Stored items

BEGIN

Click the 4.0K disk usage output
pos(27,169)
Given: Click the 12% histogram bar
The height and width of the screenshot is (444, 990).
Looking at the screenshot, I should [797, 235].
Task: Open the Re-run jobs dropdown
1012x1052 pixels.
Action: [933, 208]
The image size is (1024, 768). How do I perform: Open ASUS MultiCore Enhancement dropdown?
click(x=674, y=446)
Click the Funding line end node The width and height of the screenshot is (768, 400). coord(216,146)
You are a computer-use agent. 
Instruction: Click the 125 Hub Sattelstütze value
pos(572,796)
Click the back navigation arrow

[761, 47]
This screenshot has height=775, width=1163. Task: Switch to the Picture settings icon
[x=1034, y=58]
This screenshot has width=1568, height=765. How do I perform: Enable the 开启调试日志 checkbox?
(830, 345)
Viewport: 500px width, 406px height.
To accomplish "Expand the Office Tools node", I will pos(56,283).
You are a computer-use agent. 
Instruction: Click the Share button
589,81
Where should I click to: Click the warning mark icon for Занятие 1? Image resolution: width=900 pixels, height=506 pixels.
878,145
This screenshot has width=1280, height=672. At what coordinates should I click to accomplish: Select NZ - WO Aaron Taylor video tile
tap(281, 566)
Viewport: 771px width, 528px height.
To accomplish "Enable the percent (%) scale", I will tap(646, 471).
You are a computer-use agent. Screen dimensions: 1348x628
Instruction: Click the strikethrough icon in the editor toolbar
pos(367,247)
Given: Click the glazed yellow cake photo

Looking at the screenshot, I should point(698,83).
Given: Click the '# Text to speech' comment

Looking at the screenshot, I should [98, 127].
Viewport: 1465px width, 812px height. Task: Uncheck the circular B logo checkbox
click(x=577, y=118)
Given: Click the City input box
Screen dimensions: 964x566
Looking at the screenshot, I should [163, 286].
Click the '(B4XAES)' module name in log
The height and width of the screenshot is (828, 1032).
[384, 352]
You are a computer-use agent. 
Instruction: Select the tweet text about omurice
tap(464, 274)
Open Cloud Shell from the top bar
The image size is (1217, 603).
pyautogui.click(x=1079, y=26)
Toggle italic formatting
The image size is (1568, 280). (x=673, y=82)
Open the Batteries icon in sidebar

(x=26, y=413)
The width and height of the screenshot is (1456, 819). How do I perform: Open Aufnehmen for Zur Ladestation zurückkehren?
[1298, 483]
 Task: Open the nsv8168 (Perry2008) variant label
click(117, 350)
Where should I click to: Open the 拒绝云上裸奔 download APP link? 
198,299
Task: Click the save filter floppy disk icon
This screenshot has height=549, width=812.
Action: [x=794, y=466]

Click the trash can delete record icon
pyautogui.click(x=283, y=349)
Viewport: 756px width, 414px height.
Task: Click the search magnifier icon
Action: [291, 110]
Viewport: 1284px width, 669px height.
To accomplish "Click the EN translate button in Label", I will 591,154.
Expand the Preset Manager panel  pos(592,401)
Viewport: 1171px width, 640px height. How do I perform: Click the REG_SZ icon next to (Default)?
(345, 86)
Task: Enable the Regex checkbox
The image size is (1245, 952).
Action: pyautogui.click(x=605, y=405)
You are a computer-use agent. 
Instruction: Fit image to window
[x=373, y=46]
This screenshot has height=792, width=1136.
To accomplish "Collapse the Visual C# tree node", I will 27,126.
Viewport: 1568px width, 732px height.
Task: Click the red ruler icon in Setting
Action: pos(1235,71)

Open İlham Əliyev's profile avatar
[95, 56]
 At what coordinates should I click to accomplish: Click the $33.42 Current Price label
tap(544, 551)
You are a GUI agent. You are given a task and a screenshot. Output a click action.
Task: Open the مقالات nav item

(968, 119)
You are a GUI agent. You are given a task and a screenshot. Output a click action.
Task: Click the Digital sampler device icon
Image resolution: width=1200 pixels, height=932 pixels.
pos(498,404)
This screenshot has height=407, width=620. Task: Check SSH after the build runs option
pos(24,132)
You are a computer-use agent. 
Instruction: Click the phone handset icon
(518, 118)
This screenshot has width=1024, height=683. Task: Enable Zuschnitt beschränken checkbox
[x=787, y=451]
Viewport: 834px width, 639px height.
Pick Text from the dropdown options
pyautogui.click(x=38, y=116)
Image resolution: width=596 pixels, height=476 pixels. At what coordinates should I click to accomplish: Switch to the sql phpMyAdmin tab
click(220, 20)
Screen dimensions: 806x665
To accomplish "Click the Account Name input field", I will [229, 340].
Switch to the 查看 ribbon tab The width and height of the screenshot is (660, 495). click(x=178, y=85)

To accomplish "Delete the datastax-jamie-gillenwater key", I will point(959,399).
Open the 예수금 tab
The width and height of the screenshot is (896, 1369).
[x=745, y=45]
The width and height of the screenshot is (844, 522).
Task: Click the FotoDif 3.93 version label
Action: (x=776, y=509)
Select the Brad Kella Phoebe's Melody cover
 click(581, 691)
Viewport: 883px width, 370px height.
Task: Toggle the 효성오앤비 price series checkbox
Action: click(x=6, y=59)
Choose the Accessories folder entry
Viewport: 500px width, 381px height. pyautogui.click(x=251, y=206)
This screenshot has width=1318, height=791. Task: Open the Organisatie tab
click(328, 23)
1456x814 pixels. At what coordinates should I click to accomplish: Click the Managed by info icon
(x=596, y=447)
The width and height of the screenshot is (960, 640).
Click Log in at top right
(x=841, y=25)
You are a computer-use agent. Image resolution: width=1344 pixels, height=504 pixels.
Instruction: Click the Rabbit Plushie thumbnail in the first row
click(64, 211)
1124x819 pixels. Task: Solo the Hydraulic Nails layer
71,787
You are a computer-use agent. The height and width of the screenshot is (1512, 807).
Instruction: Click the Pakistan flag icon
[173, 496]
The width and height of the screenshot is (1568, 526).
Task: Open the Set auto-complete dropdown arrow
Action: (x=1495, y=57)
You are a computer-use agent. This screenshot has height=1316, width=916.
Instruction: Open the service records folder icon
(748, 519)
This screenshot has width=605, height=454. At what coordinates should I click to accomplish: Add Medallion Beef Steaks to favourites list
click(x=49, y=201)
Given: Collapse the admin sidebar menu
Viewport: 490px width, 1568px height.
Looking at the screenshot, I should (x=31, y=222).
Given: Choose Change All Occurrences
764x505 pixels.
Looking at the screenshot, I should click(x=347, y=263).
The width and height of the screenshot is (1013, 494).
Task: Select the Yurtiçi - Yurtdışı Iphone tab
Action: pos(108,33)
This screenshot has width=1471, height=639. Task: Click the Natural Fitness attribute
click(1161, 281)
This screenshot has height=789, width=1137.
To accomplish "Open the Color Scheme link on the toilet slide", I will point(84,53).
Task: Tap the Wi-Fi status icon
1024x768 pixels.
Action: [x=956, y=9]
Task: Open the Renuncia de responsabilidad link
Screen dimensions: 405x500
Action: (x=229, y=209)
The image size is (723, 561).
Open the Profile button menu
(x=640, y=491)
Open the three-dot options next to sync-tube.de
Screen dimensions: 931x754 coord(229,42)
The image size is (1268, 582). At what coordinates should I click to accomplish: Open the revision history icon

END

Exercise objective:
Return only what runs from the line containing "Task: Open the Renuncia" to the last line of the records above, both ends included, exactly as written.

Output of the exercise:
Task: Open the Renuncia de responsabilidad link
Screen dimensions: 405x500
Action: (x=229, y=209)
The image size is (723, 561).
Open the Profile button menu
(x=640, y=491)
Open the three-dot options next to sync-tube.de
Screen dimensions: 931x754 coord(229,42)
The image size is (1268, 582). At what coordinates should I click to accomplish: Open the revision history icon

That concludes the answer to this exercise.